▶ [Task directions]
Return every record exactly. Omit nothing.

▶ [Data supplied]

▽

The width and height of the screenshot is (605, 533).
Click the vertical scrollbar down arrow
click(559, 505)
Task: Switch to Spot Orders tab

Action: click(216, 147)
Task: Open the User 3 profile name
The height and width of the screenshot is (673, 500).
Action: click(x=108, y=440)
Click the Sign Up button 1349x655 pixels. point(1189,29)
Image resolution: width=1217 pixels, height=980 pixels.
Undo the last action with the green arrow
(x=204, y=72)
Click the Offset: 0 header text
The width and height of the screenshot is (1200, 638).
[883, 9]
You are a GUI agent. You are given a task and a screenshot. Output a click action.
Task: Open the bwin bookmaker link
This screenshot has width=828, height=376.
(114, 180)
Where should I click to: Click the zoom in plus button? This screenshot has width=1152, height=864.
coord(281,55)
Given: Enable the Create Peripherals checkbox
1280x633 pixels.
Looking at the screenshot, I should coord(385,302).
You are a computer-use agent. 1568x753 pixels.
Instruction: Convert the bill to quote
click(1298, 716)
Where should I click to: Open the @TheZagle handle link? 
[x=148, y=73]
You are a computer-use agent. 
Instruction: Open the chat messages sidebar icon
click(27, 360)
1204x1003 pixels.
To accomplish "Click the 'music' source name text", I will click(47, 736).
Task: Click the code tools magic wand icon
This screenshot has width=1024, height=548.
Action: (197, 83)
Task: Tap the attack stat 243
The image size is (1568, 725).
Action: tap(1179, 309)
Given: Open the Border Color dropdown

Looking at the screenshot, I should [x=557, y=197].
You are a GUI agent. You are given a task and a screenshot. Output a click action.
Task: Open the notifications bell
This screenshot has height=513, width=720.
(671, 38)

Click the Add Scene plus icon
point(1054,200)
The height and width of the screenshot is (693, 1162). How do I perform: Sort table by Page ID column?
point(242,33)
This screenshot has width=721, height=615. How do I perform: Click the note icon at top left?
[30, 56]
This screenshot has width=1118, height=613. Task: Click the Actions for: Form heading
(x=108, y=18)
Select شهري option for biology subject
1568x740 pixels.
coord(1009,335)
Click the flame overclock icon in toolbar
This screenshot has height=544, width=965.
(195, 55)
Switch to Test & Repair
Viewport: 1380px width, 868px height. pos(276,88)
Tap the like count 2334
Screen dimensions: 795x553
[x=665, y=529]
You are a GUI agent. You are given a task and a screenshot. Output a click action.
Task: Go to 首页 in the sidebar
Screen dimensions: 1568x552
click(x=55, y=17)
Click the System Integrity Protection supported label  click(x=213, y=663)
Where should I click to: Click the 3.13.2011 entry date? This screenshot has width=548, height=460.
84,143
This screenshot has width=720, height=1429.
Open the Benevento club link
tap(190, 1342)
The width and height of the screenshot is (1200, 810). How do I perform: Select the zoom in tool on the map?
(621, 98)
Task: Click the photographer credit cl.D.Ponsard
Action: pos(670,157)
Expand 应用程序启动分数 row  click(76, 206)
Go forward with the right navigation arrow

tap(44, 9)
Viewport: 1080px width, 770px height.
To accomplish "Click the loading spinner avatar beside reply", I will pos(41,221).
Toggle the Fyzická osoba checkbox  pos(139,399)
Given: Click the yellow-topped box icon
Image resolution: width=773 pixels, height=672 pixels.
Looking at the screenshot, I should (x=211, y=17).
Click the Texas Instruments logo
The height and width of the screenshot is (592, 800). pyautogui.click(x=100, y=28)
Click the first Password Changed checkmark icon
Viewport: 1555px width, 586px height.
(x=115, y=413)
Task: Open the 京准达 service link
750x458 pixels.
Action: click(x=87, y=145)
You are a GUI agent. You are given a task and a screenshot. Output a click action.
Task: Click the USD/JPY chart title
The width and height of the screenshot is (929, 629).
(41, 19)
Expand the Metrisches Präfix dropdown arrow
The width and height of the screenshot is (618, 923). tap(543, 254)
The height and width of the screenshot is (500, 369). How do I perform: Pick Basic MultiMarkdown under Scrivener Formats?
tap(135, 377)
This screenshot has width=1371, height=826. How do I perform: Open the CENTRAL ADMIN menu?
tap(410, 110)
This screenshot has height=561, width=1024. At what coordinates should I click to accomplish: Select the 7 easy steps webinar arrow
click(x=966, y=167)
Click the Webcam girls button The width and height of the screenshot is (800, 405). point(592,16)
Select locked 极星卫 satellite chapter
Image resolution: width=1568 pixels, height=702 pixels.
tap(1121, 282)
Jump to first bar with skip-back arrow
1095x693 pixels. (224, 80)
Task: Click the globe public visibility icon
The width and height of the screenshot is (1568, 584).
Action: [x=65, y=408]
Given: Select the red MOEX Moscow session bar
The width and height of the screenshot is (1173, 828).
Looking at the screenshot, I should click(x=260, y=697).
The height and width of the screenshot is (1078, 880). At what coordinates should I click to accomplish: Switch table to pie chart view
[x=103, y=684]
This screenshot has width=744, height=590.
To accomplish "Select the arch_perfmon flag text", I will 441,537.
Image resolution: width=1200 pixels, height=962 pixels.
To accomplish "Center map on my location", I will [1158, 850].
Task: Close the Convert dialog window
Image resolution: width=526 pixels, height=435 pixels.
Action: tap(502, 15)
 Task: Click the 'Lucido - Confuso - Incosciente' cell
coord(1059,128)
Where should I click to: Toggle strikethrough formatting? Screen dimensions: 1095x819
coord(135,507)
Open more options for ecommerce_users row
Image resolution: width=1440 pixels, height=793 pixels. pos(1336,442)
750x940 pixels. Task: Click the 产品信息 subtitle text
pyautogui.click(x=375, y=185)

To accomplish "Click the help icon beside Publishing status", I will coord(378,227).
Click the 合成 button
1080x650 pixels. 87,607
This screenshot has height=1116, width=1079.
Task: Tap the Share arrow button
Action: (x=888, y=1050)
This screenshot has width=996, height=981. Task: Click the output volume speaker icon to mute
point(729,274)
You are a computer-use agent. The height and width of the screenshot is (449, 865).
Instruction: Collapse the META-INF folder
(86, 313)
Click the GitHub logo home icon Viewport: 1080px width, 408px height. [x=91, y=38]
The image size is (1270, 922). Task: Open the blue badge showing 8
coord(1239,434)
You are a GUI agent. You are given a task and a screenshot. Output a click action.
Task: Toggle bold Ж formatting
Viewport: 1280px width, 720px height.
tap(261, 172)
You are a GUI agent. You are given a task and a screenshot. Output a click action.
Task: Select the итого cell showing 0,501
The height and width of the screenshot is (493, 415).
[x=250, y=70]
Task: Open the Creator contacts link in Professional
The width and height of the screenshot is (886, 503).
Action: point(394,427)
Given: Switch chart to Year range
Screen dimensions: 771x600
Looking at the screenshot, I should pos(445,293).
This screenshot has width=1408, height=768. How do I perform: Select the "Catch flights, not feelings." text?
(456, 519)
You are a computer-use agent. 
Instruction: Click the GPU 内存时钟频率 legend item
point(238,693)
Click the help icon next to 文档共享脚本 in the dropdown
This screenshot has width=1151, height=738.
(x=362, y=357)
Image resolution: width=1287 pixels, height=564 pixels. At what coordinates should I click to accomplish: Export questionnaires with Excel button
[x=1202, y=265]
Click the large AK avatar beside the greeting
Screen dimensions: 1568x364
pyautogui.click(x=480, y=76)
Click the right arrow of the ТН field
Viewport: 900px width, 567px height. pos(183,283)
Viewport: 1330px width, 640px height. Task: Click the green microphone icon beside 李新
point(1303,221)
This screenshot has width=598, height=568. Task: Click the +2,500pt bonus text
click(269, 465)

△

▶ [Reply to the exercise]
The width and height of the screenshot is (605, 533).
Click the vertical scrollbar down arrow
click(559, 505)
Task: Switch to Spot Orders tab

Action: click(216, 147)
Task: Open the User 3 profile name
The height and width of the screenshot is (673, 500).
Action: click(x=108, y=440)
Click the Sign Up button 1349x655 pixels. point(1189,29)
Image resolution: width=1217 pixels, height=980 pixels.
Undo the last action with the green arrow
(x=204, y=72)
Click the Offset: 0 header text
The width and height of the screenshot is (1200, 638).
[883, 9]
You are a GUI agent. You are given a task and a screenshot. Output a click action.
Task: Open the bwin bookmaker link
This screenshot has width=828, height=376.
(114, 180)
Where should I click to: Click the zoom in plus button? This screenshot has width=1152, height=864.
coord(281,55)
Given: Enable the Create Peripherals checkbox
1280x633 pixels.
Looking at the screenshot, I should coord(385,302).
You are a computer-use agent. 1568x753 pixels.
Instruction: Convert the bill to quote
click(1298, 716)
Where should I click to: Open the @TheZagle handle link? 
[x=148, y=73]
You are a computer-use agent. 
Instruction: Open the chat messages sidebar icon
click(27, 360)
1204x1003 pixels.
To accomplish "Click the 'music' source name text", I will click(47, 736).
Task: Click the code tools magic wand icon
This screenshot has width=1024, height=548.
Action: (197, 83)
Task: Tap the attack stat 243
The image size is (1568, 725).
Action: tap(1179, 309)
Given: Open the Border Color dropdown

Looking at the screenshot, I should [x=557, y=197].
You are a GUI agent. You are given a task and a screenshot. Output a click action.
Task: Open the notifications bell
This screenshot has height=513, width=720.
(671, 38)

Click the Add Scene plus icon
point(1054,200)
The height and width of the screenshot is (693, 1162). How do I perform: Sort table by Page ID column?
point(242,33)
This screenshot has width=721, height=615. How do I perform: Click the note icon at top left?
[30, 56]
This screenshot has width=1118, height=613. Task: Click the Actions for: Form heading
(x=108, y=18)
Select شهري option for biology subject
1568x740 pixels.
coord(1009,335)
Click the flame overclock icon in toolbar
This screenshot has height=544, width=965.
(195, 55)
Switch to Test & Repair
Viewport: 1380px width, 868px height. pos(276,88)
Tap the like count 2334
Screen dimensions: 795x553
[x=665, y=529]
You are a GUI agent. You are given a task and a screenshot. Output a click action.
Task: Go to 首页 in the sidebar
Screen dimensions: 1568x552
click(x=55, y=17)
Click the System Integrity Protection supported label  click(x=213, y=663)
Where should I click to: Click the 3.13.2011 entry date? This screenshot has width=548, height=460.
84,143
This screenshot has width=720, height=1429.
Open the Benevento club link
tap(190, 1342)
The width and height of the screenshot is (1200, 810). How do I perform: Select the zoom in tool on the map?
(621, 98)
Task: Click the photographer credit cl.D.Ponsard
Action: pos(670,157)
Expand 应用程序启动分数 row  click(76, 206)
Go forward with the right navigation arrow

tap(44, 9)
Viewport: 1080px width, 770px height.
To accomplish "Click the loading spinner avatar beside reply", I will pos(41,221).
Toggle the Fyzická osoba checkbox  pos(139,399)
Given: Click the yellow-topped box icon
Image resolution: width=773 pixels, height=672 pixels.
Looking at the screenshot, I should (x=211, y=17).
Click the Texas Instruments logo
The height and width of the screenshot is (592, 800). pyautogui.click(x=100, y=28)
Click the first Password Changed checkmark icon
Viewport: 1555px width, 586px height.
(x=115, y=413)
Task: Open the 京准达 service link
750x458 pixels.
Action: click(x=87, y=145)
You are a GUI agent. You are given a task and a screenshot. Output a click action.
Task: Click the USD/JPY chart title
The width and height of the screenshot is (929, 629).
(41, 19)
Expand the Metrisches Präfix dropdown arrow
The width and height of the screenshot is (618, 923). tap(543, 254)
The height and width of the screenshot is (500, 369). How do I perform: Pick Basic MultiMarkdown under Scrivener Formats?
tap(135, 377)
This screenshot has width=1371, height=826. How do I perform: Open the CENTRAL ADMIN menu?
tap(410, 110)
This screenshot has height=561, width=1024. At what coordinates should I click to accomplish: Select the 7 easy steps webinar arrow
click(x=966, y=167)
Click the Webcam girls button The width and height of the screenshot is (800, 405). point(592,16)
Select locked 极星卫 satellite chapter
Image resolution: width=1568 pixels, height=702 pixels.
tap(1121, 282)
Jump to first bar with skip-back arrow
1095x693 pixels. (224, 80)
Task: Click the globe public visibility icon
The width and height of the screenshot is (1568, 584).
Action: [x=65, y=408]
Given: Select the red MOEX Moscow session bar
The width and height of the screenshot is (1173, 828).
Looking at the screenshot, I should click(x=260, y=697).
The height and width of the screenshot is (1078, 880). At what coordinates should I click to accomplish: Switch table to pie chart view
[x=103, y=684]
This screenshot has width=744, height=590.
To accomplish "Select the arch_perfmon flag text", I will 441,537.
Image resolution: width=1200 pixels, height=962 pixels.
To accomplish "Center map on my location", I will [1158, 850].
Task: Close the Convert dialog window
Image resolution: width=526 pixels, height=435 pixels.
Action: tap(502, 15)
 Task: Click the 'Lucido - Confuso - Incosciente' cell
coord(1059,128)
Where should I click to: Toggle strikethrough formatting? Screen dimensions: 1095x819
coord(135,507)
Open more options for ecommerce_users row
Image resolution: width=1440 pixels, height=793 pixels. pos(1336,442)
750x940 pixels. Task: Click the 产品信息 subtitle text
pyautogui.click(x=375, y=185)

To accomplish "Click the help icon beside Publishing status", I will coord(378,227).
Click the 合成 button
1080x650 pixels. 87,607
This screenshot has height=1116, width=1079.
Task: Tap the Share arrow button
Action: (x=888, y=1050)
This screenshot has width=996, height=981. Task: Click the output volume speaker icon to mute
point(729,274)
You are a computer-use agent. The height and width of the screenshot is (449, 865).
Instruction: Collapse the META-INF folder
(86, 313)
Click the GitHub logo home icon Viewport: 1080px width, 408px height. [x=91, y=38]
The image size is (1270, 922). Task: Open the blue badge showing 8
coord(1239,434)
You are a GUI agent. You are given a task and a screenshot. Output a click action.
Task: Toggle bold Ж formatting
Viewport: 1280px width, 720px height.
tap(261, 172)
You are a GUI agent. You are given a task and a screenshot. Output a click action.
Task: Select the итого cell showing 0,501
The height and width of the screenshot is (493, 415).
[x=250, y=70]
Task: Open the Creator contacts link in Professional
The width and height of the screenshot is (886, 503).
Action: point(394,427)
Given: Switch chart to Year range
Screen dimensions: 771x600
Looking at the screenshot, I should pos(445,293).
This screenshot has width=1408, height=768. How do I perform: Select the "Catch flights, not feelings." text?
(456, 519)
You are a computer-use agent. 
Instruction: Click the GPU 内存时钟频率 legend item
point(238,693)
Click the help icon next to 文档共享脚本 in the dropdown
This screenshot has width=1151, height=738.
(x=362, y=357)
Image resolution: width=1287 pixels, height=564 pixels. At what coordinates should I click to accomplish: Export questionnaires with Excel button
[x=1202, y=265]
Click the large AK avatar beside the greeting
Screen dimensions: 1568x364
pyautogui.click(x=480, y=76)
Click the right arrow of the ТН field
Viewport: 900px width, 567px height. pos(183,283)
Viewport: 1330px width, 640px height. Task: Click the green microphone icon beside 李新
point(1303,221)
This screenshot has width=598, height=568. Task: Click the +2,500pt bonus text
click(269, 465)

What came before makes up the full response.